Attacks have become more lucrative and easier to execute. In fact, you don't even have to be technically savvy to commit cybercrime anymore because of something called ransomware-as-a-service (RaaS). Any enterprising criminal can get access to ransomware for a fee, configure it via a user-friendly point interface, and begin targeting potential victims. Malicious cyber actors scan the Internet looking for networks with unpatched vulnerabilities, get in through spearphishing or using well-known website attacks, spread to as many systems as possible in the network before encrypting their contents, and often steal a copy of the data they encrypt. They then ask for a ransom, get their money, possibly sell or publish the stolen data anyway, and move on to the next victim. It’s part of a robust underground criminal ecosystem, complete with Dark Web marketplaces providing user feedback ratings on ransomware products and services for sale, and cyber criminals offering on-line tech support.

The pace of attacks has increased dramatically.
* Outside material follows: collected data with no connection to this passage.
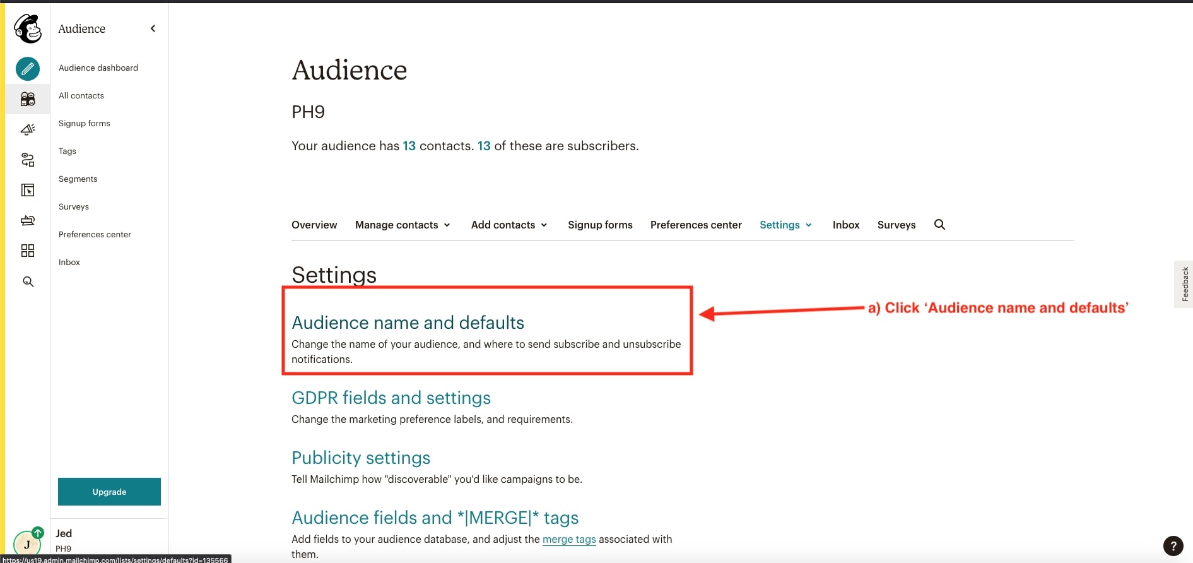Expand the Add contacts dropdown

509,225
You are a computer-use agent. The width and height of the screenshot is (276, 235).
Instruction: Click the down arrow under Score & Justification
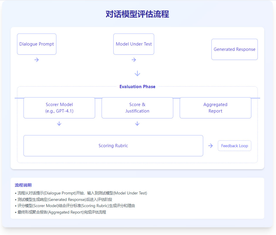click(x=137, y=124)
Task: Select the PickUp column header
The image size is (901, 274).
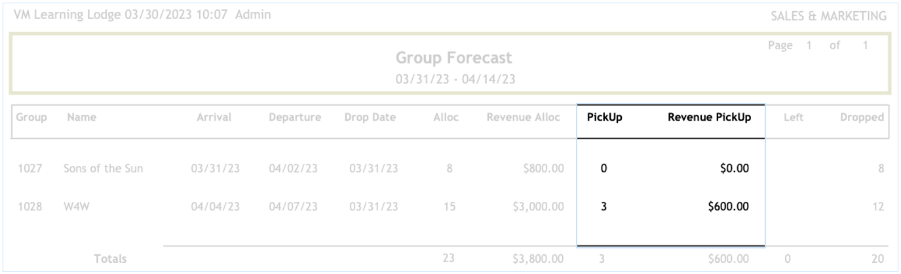Action: tap(604, 118)
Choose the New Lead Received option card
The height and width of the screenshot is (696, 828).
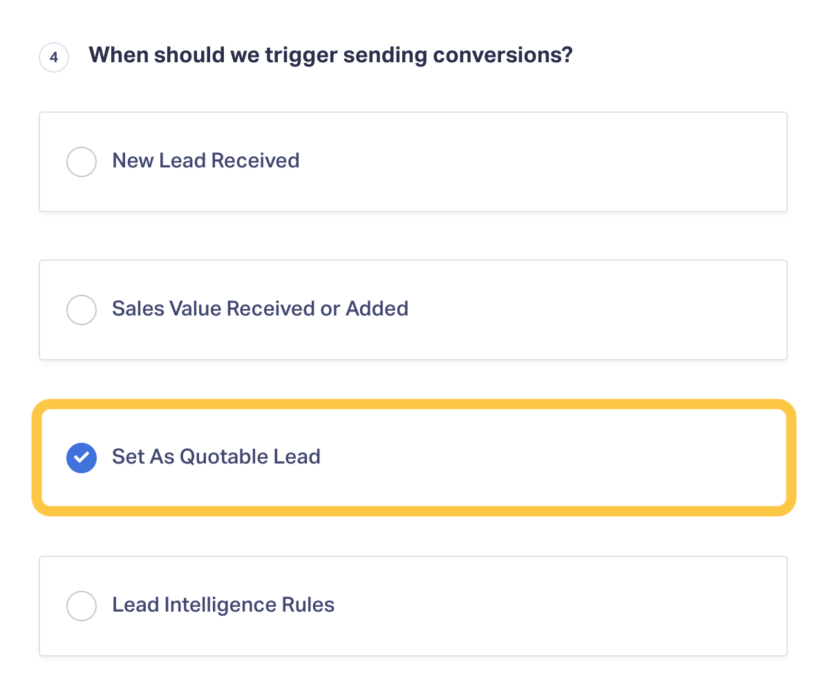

It's relentless and cybersecurity professionals are facing significant challenges.

How Governments Can Help

Because the problem of ransomware crosses political, geographic, and technology borders, dealing with the increasing volume and impact of ransomware can't simply be thrown on the backs of the private sector alone. As the President’s National Security Memorandum of 28 July put it, ‘protection of our Nation’s critical infrastructure is a responsibility of the government… and of the owners and operators of that infrastructure.’ Technology and current best practices can prevent, detect, and respond to ransomware attacks. But prevention isn't foolproof. Users make mistakes and attackers continue to innovate. Both the organizations being targeted and the attackers are becoming increasingly diverse.

The growth of ransomware reflects challenges that require government and potentially international cooperation to address. Addressing cybersecurity as a 'core national security challenge’ as we have recently seen is an important step, but the way ahead will cross physical and technological borders and require broad and sustained partnership. Governments can address ransomware in five ways.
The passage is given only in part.